**Screenshot grounding data**.
========================

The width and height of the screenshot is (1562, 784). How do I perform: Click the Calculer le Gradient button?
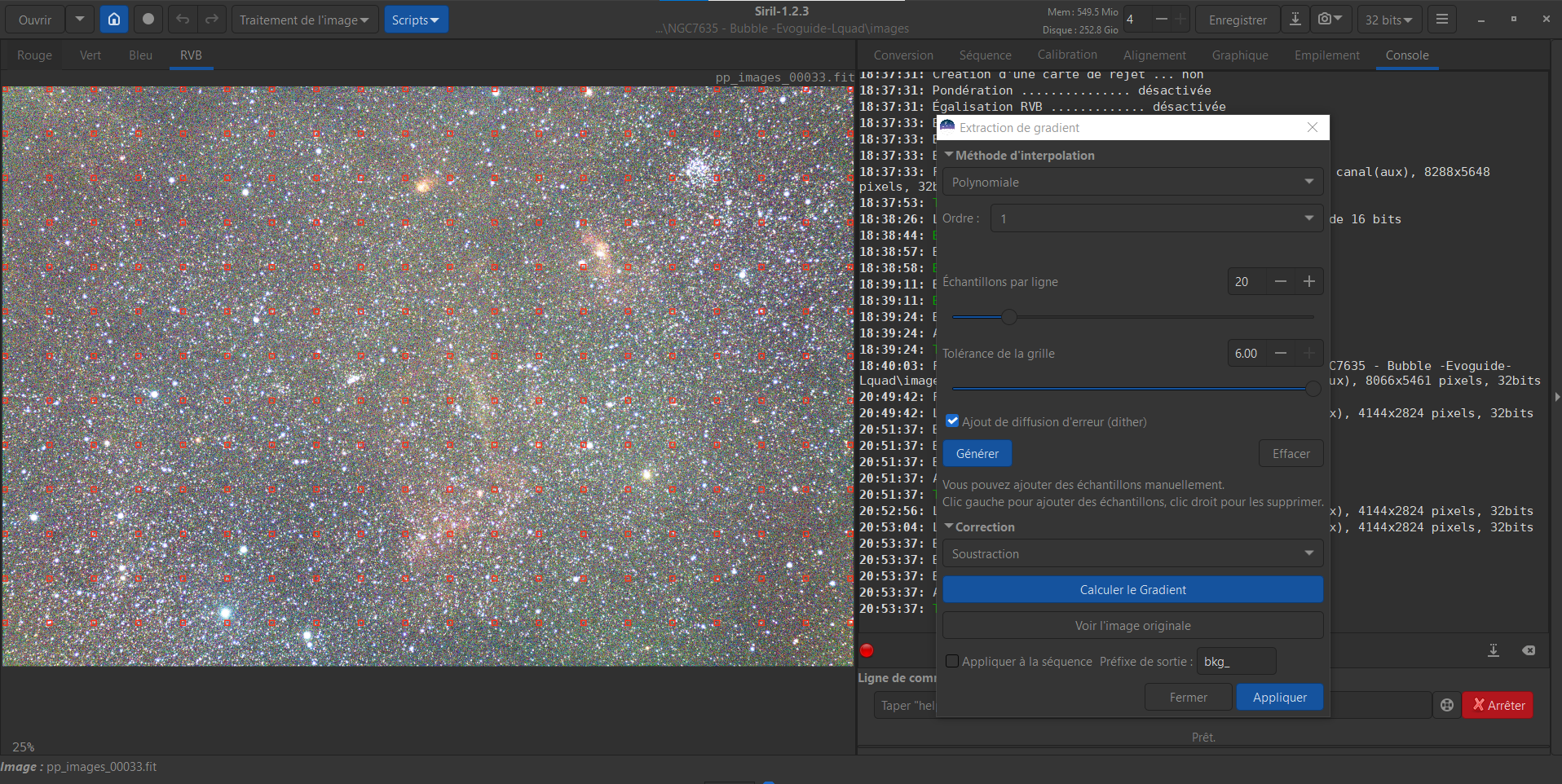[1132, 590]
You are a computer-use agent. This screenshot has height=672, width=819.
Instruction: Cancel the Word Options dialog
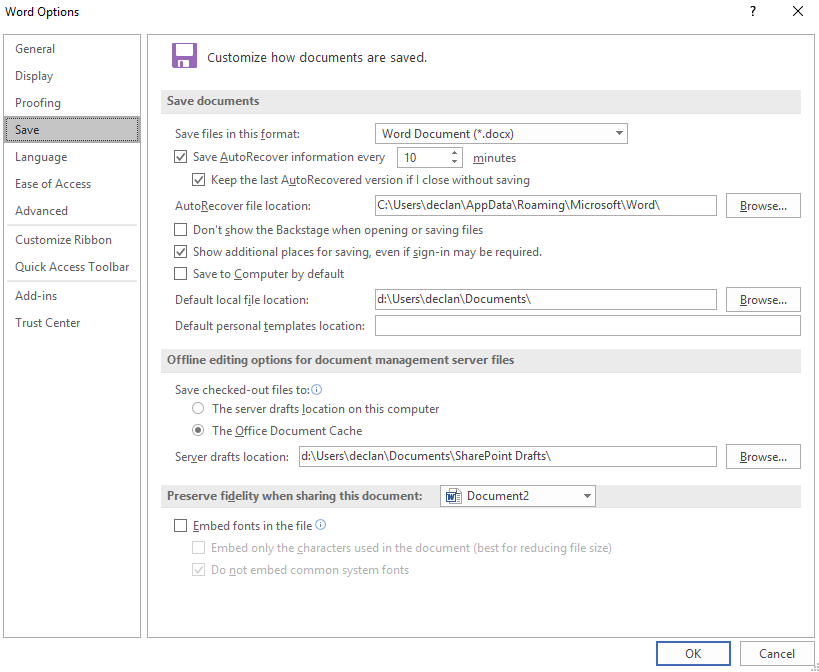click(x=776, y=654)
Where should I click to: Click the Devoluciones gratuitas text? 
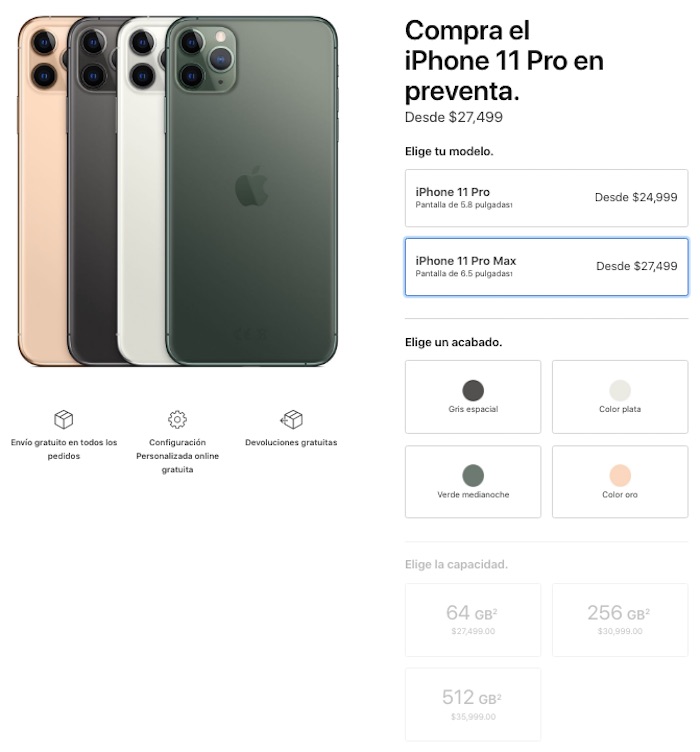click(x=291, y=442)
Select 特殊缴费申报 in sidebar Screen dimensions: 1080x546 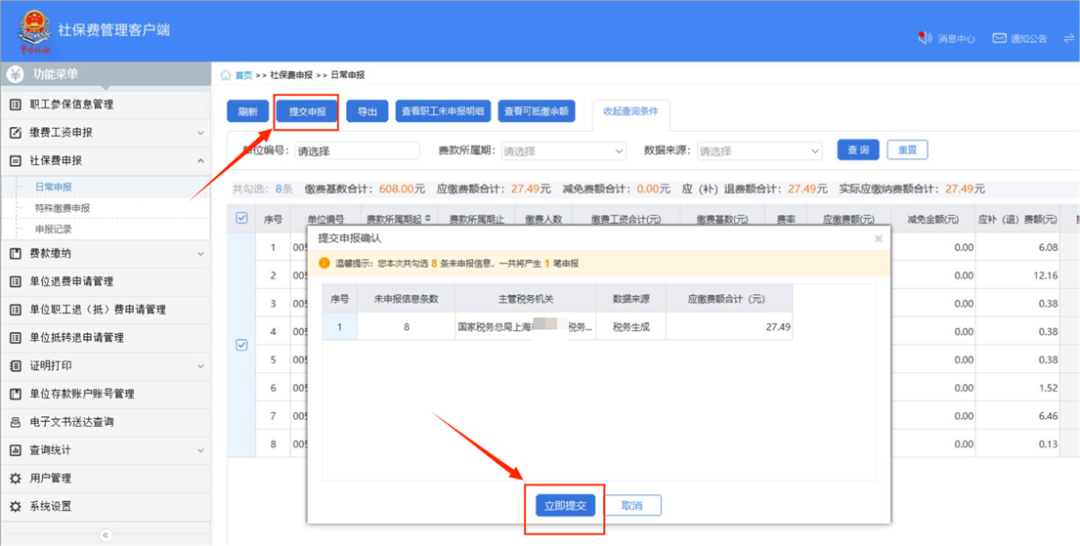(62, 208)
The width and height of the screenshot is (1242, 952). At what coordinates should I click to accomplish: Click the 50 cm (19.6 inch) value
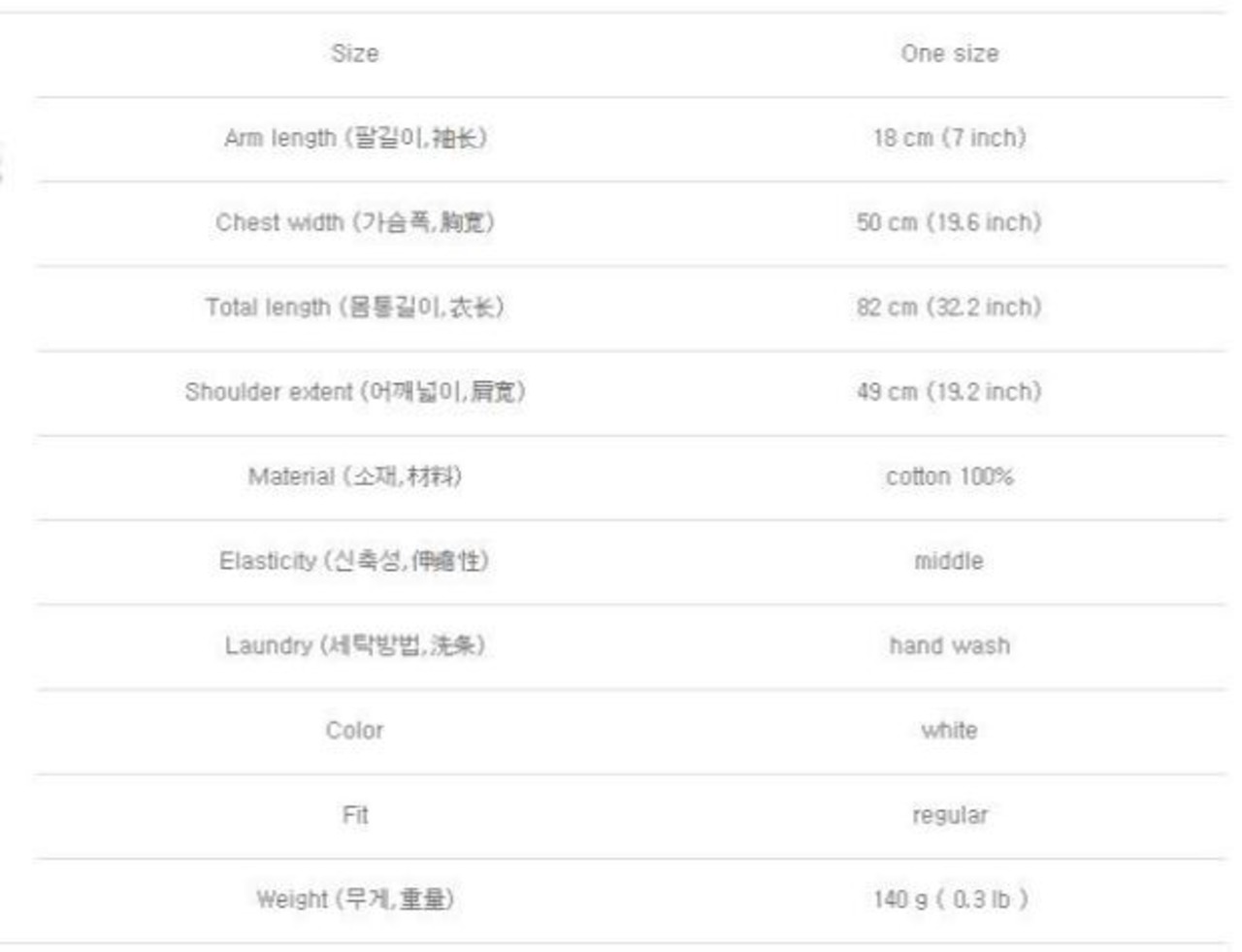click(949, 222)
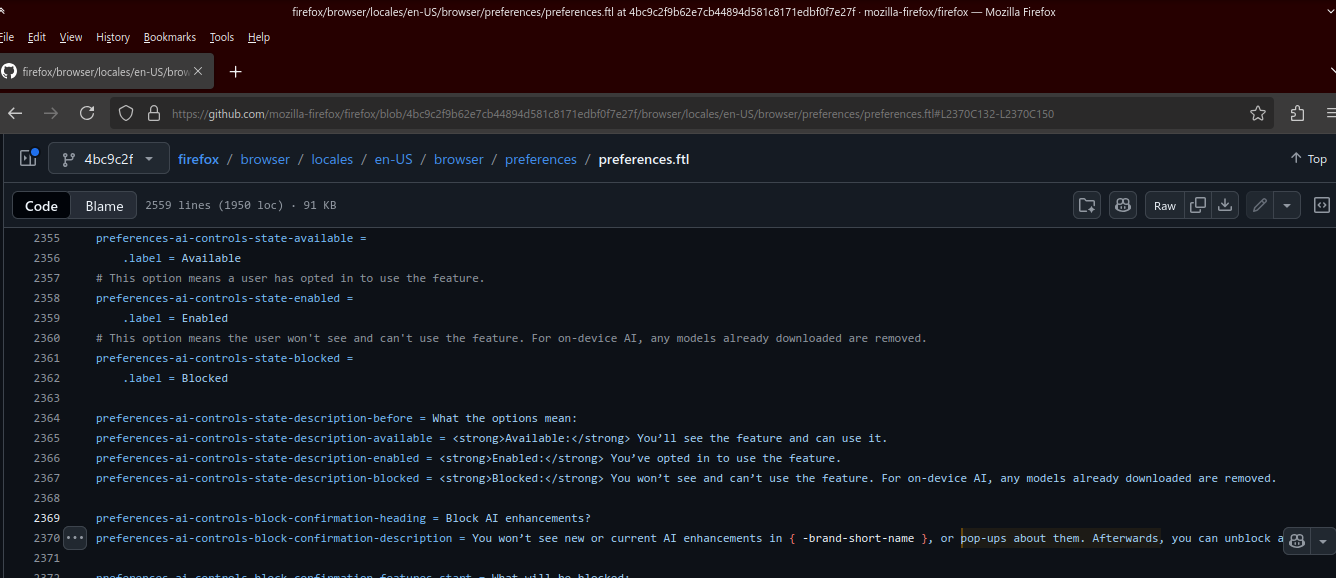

========================

**Work order**. All that is required is the lines from the line containing "The width and height of the screenshot is (1242, 952)." through the end of the records above, copied exactly, and none of the pictures.

**Answer to the exercise**.
The width and height of the screenshot is (1242, 952). At what coordinates should I click to accomplish: Click the 50 cm (19.6 inch) value
click(949, 222)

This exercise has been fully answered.